3.6    De slotsom is dat er geen gronden zijn voor doorbreking van het appelverbod. Klaagster kan dan ook niet in haar hoger beroep worden ontvangen.

Misbruik 

3.7    Het hof stelt vast dat in ieder geval de vierde keer is dat klaagster hoger beroep instelt in een zaak waarin een appelverbod geldt. De beroepen in de zaken 7477, 220334 en 230384 zijn, net als in deze zaak, niet-ontvankelijk verklaard. 

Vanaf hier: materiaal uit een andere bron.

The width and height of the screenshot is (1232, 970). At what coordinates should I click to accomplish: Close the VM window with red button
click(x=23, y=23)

3.8    Het hof stelt vast dat klaagster de tuchtprocedure onnodig belast door telkens op lichtzinnige gronden hoger beroep in te stellen in zaken waarin geen hoger beroep open staat. Klaagster moet er daarom rekening mee houden dat volgende beroepen in zaken waarin een appelverbod geldt door het hof niet in behandeling worden genomen vanwege misbruik van het klachtrecht in de zin van de Advocatenwet.


4    BESLISSING

Het Hof van Discipline:

verklaart het beroep van klaagster niet-ontvankelijk.

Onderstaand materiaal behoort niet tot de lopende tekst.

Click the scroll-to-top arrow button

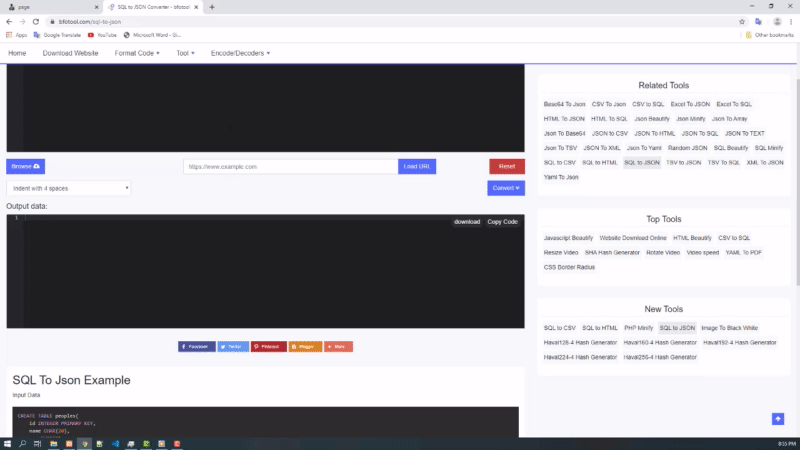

Deze beslissing is gewezen door mr. J.C.A.T. Frima, voorzitter, mrs. B.J.R. van Tongeren en I.P.A. van Heijst, leden, in tegenwoordigheid van mr. A. Tijs, griffier, en in het openbaar uitgesproken op 16 februari 2024.
 


griffier                                                                                                      voorzitter  

De beslissing is verzonden op 16 februari 2024.